The $13.4 billion annual profit certainly befits a state-based investment bank whose major opponents were torpedoed from the water or drastically down-muscled following Hank Paulson jumping from the financial levers of power at GS to the financial levers of power above the Bush administration.

Now, now, now.....

Financial markets are supposed to be well-regulated competitive platforms where skilled analysts attempt to detect mis-priced assets in the hope of benefiting from the value when the price moves to the true or equilibrium value.
Due to the vast array of economic, psychological and algorithmic inputs to any market price, we are supposed to be dealing with probabilities.
Generally, an increase in how 'wrong' a price is leads to a greater percentage of occasions where we might expect to earn handsomely.

But markets are noisy. Knickpoints and breakpoints disrupt future dynamics. Black Swans and other uproarious events destabilise the markets. Super-systemic inputs distort the template.

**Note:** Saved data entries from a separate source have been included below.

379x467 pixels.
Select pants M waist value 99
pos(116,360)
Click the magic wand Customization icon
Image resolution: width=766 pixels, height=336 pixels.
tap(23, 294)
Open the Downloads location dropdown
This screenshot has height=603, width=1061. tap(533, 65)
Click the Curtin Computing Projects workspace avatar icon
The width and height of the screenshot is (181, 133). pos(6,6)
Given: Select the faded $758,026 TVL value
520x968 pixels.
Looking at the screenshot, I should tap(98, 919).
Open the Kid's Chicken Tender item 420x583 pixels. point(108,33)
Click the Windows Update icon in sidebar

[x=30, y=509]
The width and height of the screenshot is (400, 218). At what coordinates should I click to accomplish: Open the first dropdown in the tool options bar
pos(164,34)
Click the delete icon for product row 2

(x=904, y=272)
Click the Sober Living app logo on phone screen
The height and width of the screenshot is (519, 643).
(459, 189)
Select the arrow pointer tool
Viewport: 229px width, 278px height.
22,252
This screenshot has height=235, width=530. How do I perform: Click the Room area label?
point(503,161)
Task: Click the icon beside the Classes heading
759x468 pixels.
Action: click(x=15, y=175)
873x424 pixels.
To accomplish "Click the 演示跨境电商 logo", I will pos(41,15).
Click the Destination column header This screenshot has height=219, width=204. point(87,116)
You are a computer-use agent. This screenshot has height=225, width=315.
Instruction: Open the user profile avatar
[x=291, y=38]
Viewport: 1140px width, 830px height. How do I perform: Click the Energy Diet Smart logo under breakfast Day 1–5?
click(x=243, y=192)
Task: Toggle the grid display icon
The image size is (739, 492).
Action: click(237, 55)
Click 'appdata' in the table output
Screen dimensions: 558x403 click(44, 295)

The top people at GS are obviously in a much stronger position than most analysts.
GS are able to benefit from excessive levels of inside information, regulatory forewarning (particularly from governmental sources), cornering of markets or, as was the case with Greece (using the words of Phil Angelides, the chairman of the US Financial Inquiry Commission), utilising the practice of creating securities and "fully betting against them".

But even so...
131 days at $100m+
0 days at $100m-

This is the equivalent of playing repeated games of chess against your four year old granddaughter with the added advantage of being white in every game.
And with the option of removing threatening pieces from the board as the mood takes you.

The fact that these results coincided with the PR release of news about the devastating cuts that we must expect in public services in Britain (and across the allegedly developed world) over the next decade is surely just another example of the market timing of GS.

There is no competition in the market.
This is monopolistic bullying to all intents and purposes.
With no rules.

Meanwhile The Economist ask us: "Is democracy compatible with sound finances, in the long run?"

Are these two things which don't exist compatible with one another?
These are the questions of Our Time.